WARNING: Content may be troubling for those who support the Department of Labor’s latest assault on the rights of workers and employers.

Just months after the Obama administration finalized an extreme and partisan rule that will boost Big Labor at the expense of America’s workers and employers, a federal judge has blocked enforcement of the new regulatory scheme. Following an earlier decision by a Minnesota judge who declared the department's "persuader" rule was "likely invalid," Texas District Court Judge Sam Cummings issued a scathing ruling challenging the rule’s constitutionality and expressing many of the same concerns Republicans continue to raise. As Rep. Bradley Byrne (R-AL), who has helped lead the fight against this misguided rule, said in response:


W
e have repeatedly warned that the Obama administration’s persuader rule will upend decades of labor law and disrupt attorney-client privilege rights, and today a federal judge agreed.

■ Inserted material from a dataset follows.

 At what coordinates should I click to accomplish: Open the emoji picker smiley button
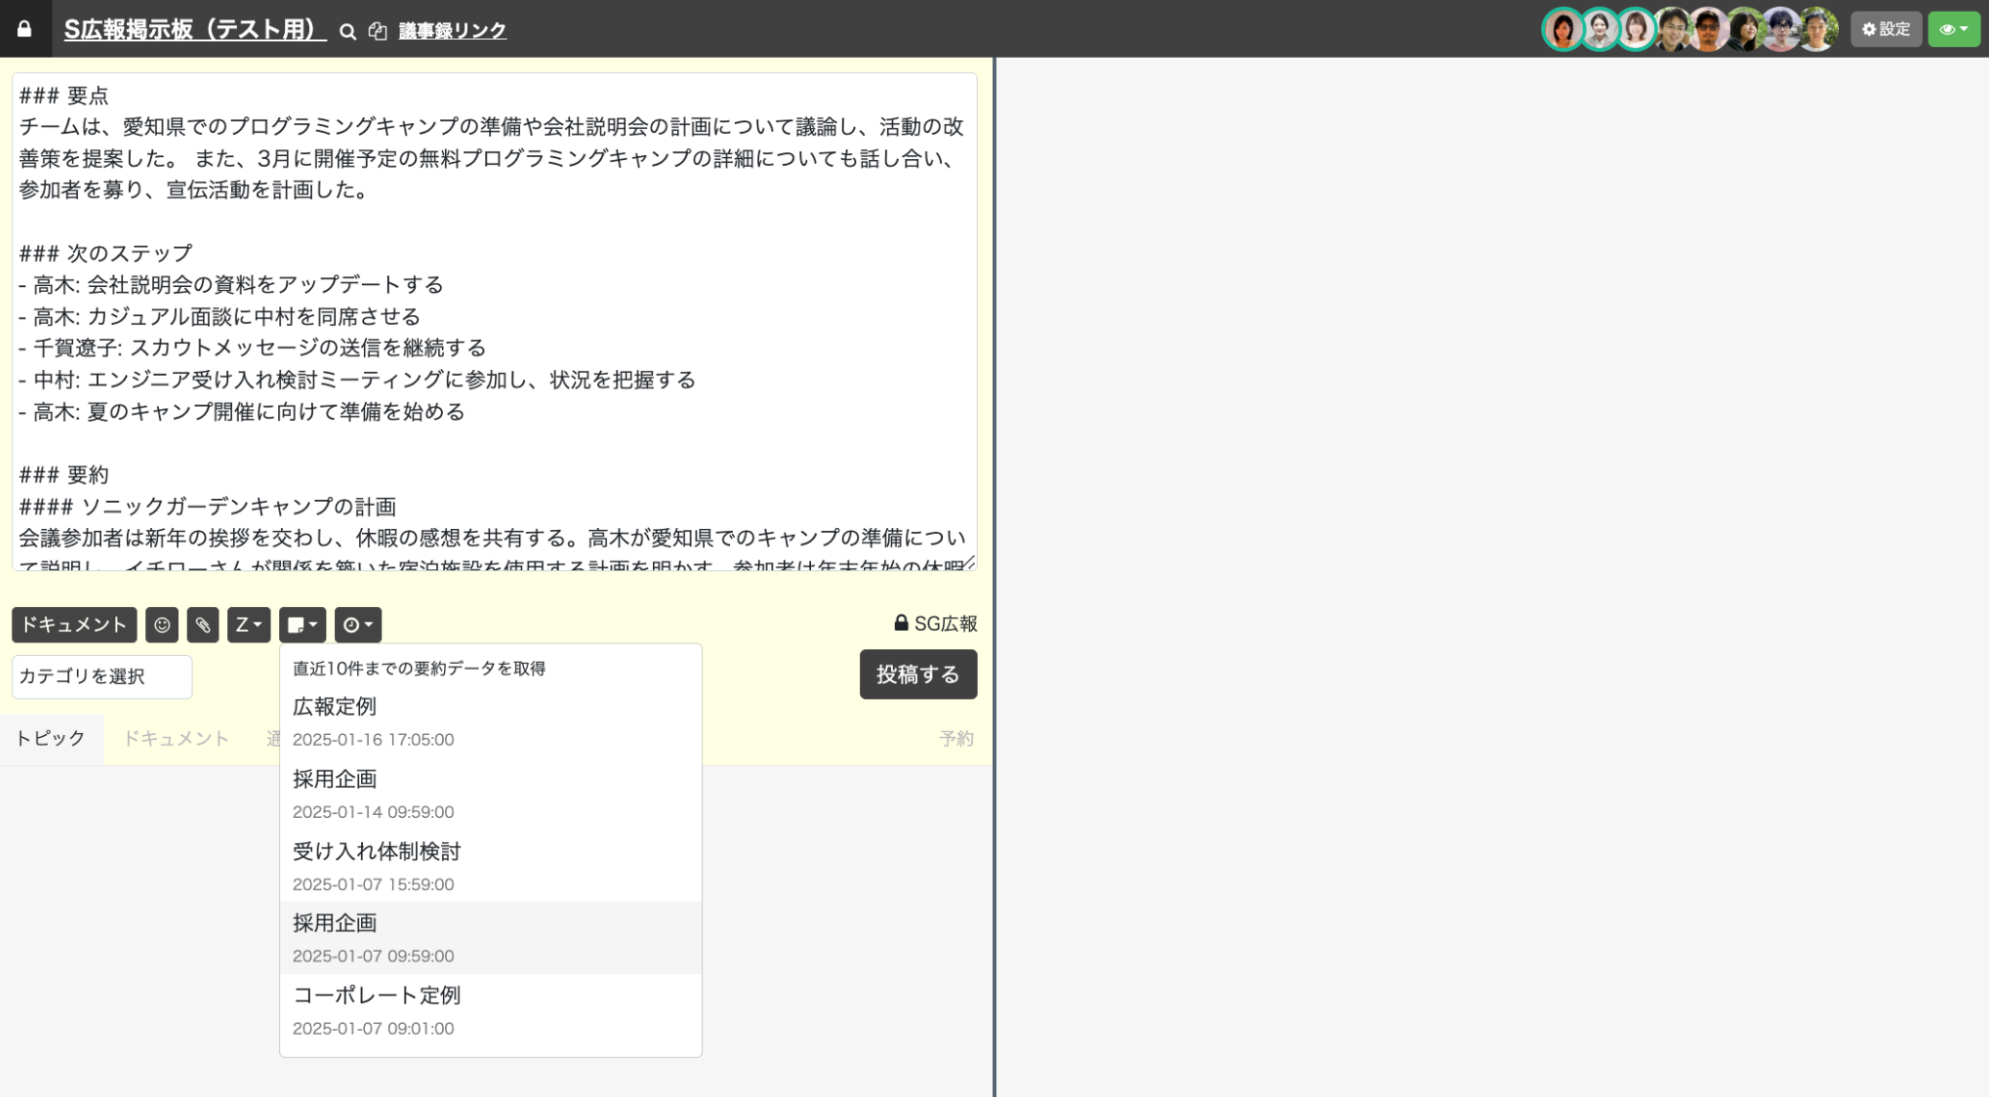[162, 625]
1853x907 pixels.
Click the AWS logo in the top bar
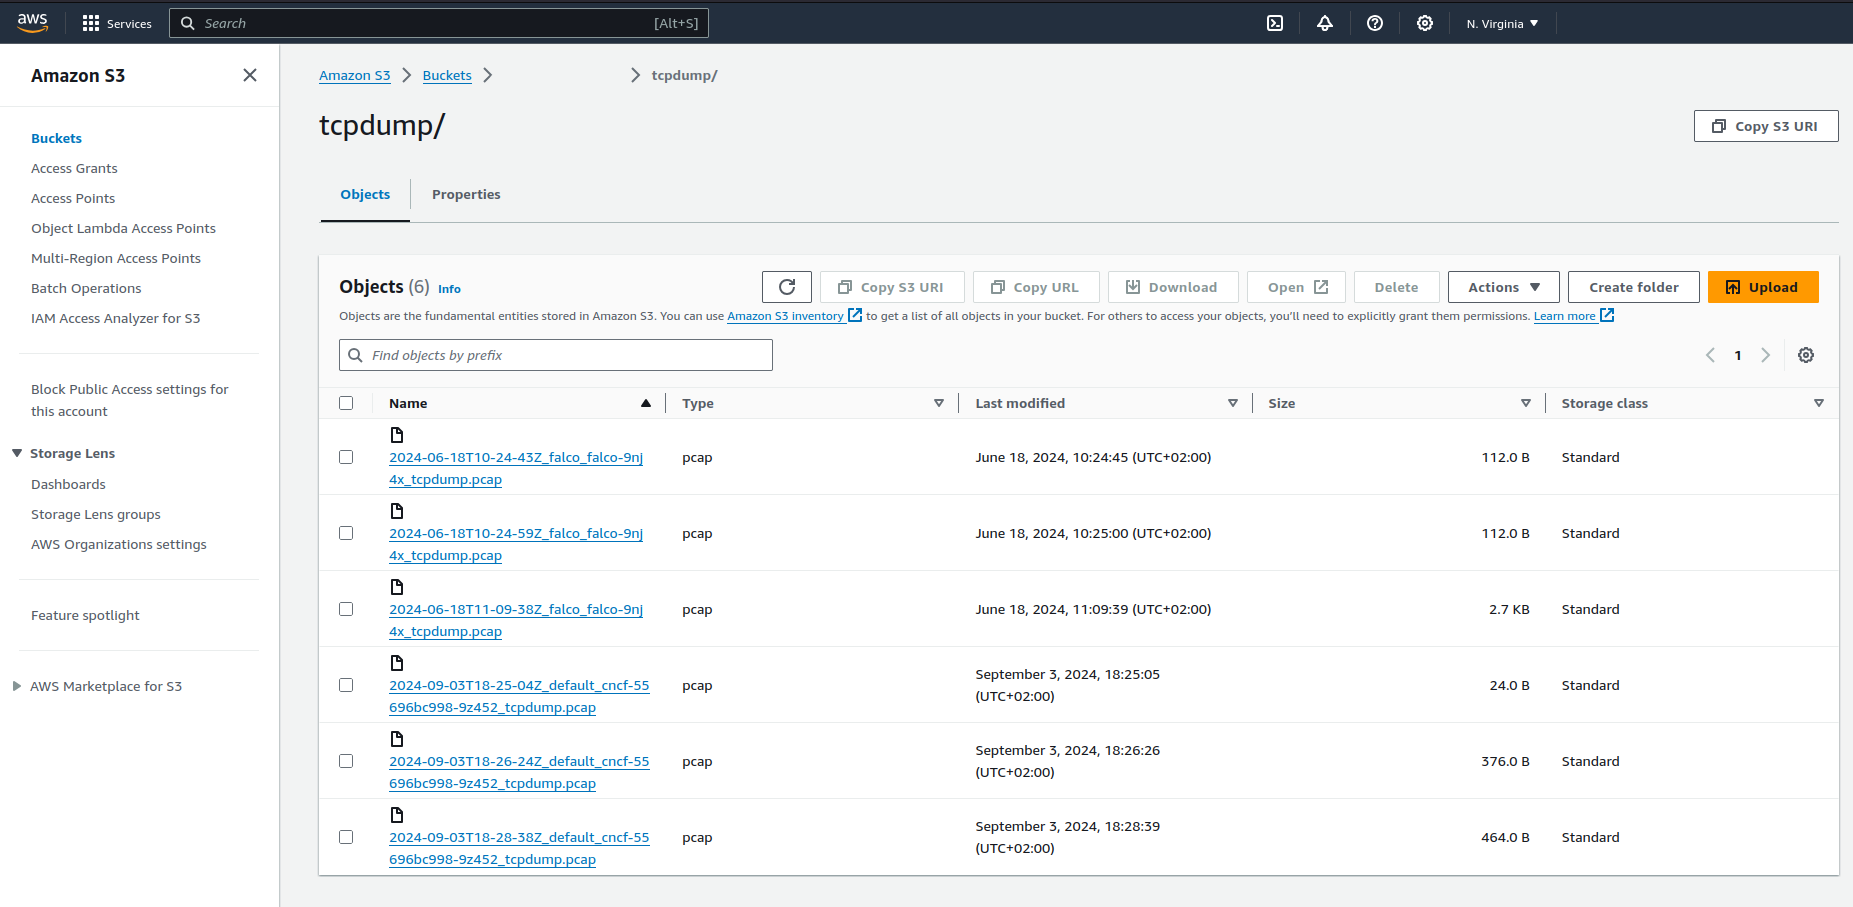coord(32,23)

In fact, the decision by Judge Cummings includes numerous concerns Republicans continue to raise. 

The "persuader" rule upends decades of labor law and ignores congressional intent.

  • Rep. Byrne: The well-established "advice" exemption of the Labor Management Reporting and Disclosure Act has been in effect during the Kennedy administration, the Johnson administration, the Carter administration, and the Clinton administration. But now, decades later, the Obama administration is working around Congress and unilaterally rewriting the law.

  • Judge Cummings: [T]he New Rule is defective to its core because it entirely eliminates the LMRDA’s Advice Exemption. In whatever manner DOL defines "advice," it must do so consistent with the statute and therefore must actually exempt advice, including advice that has an object to persuade. The New Rule not only fails to do that, it does the exact opposite: it nullifies the exemption for advice that relates to persuasion.


The "persuader" rule is an assault on free speech.

  • Chairman John Kline (R-MN) and Rep. Phil Roe (R-TN): This rule will chill employer free speech.

  • Judge Cummings: The evidence presented at the hearing demonstrates that DOL’s New Rule will deter employers from seeking counsel and exercising their free speech rights.


The "persuader" rule is an attack on an individual’s right to seek legal advice.

  • Rep. Roe: This is an attack on the fundamental right of employers to seek legal counsel.

  • Judge Cummings: Under the New Rule, an attorney that communicates confidentially with only his or her employer-client, advising the client about a unionization matter, is now required to disclose to DOL, and thus the world, confidential information.


The "persuader" rule will particularly burden small businesses.

  • Rep. Byrne: Many small businesses, despite their best efforts, will inadvertently get tripped up while trying to navigate a maze of labor rules on their own.

  • Judge Cummings: Indeed, Plaintiffs have shown that there is a substantial likelihood that many attorneys will no longer be available and willing to offer legal advice to employers relating to union campaigns as a result of DOL’s New Rule … Many employers – especially smaller employers – lack in-house counsel, human resources staff, or other expertise in such matters.


While these consequences will directly impact employers, it’s actually America’s workers who will be hurt the most. As Rep. Roe said at a recent hearing on the department’s persuader ploy:

It’s critical that workers are able to hear from both sides and receive all the information they need to make a fully informed decision. But this rule will stifle debate and restrict worker free choice.


It’s time for the administration to focus less on boosting Big Labor and more on creating the jobs and opportunities working families desperately need. That’s exactly what House Republicans are focused on.